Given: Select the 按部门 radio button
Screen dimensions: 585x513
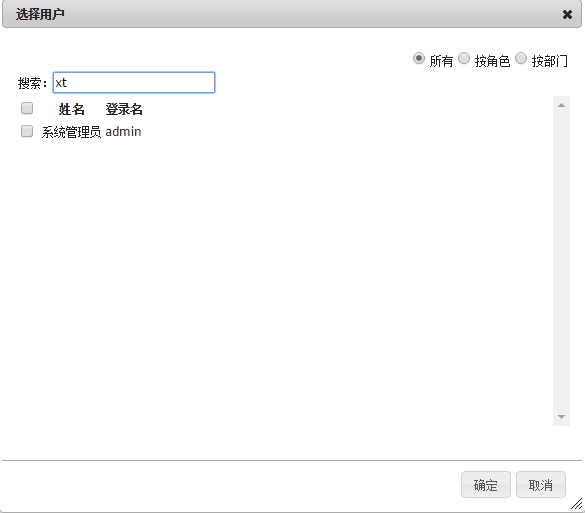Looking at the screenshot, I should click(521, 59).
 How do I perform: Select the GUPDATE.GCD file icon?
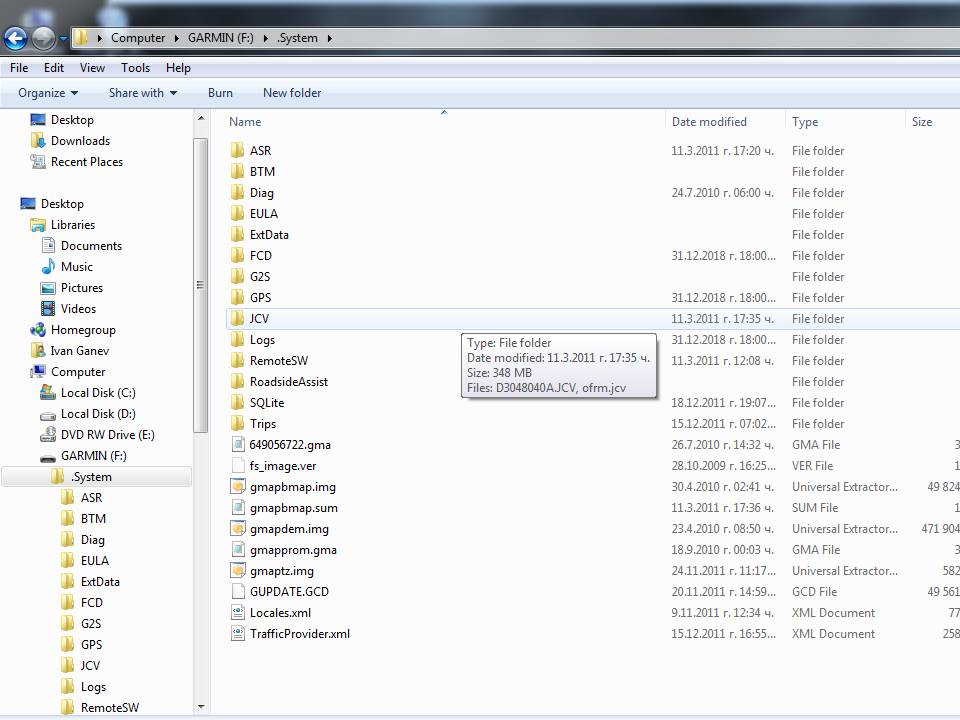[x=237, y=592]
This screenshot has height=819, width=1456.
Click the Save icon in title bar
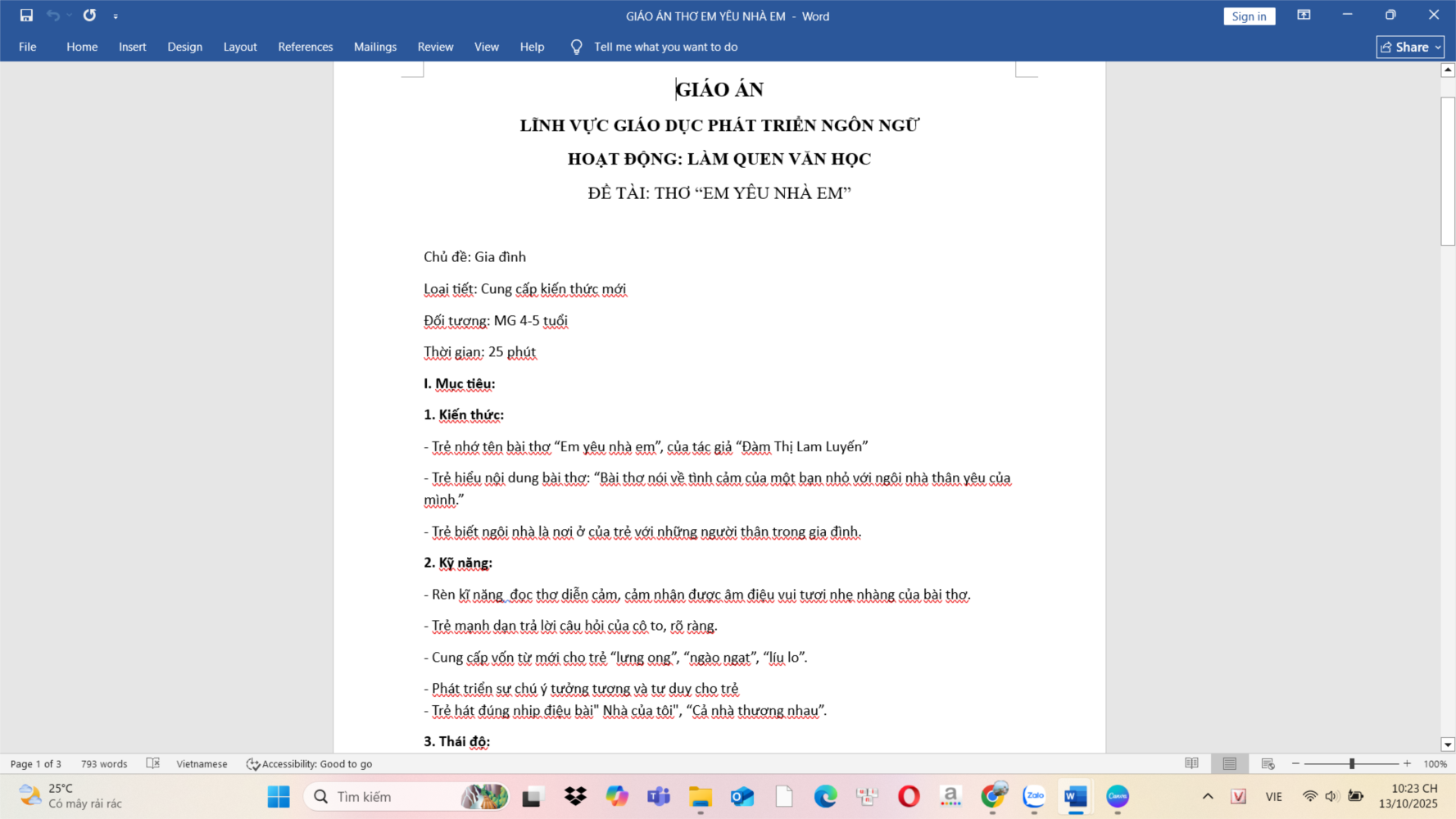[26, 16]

= WORK INSTRUCTION =
All of the entries, apart from the pictures, must be returned exactly.

= RESPONSE FOR THIS EXERCISE =
Given: Select the 按部门 radio button
Screen dimensions: 585x513
Looking at the screenshot, I should click(521, 59).
 How do I perform: Select the GUPDATE.GCD file icon?
[x=237, y=592]
This screenshot has height=819, width=1456.
Click the Save icon in title bar
[26, 16]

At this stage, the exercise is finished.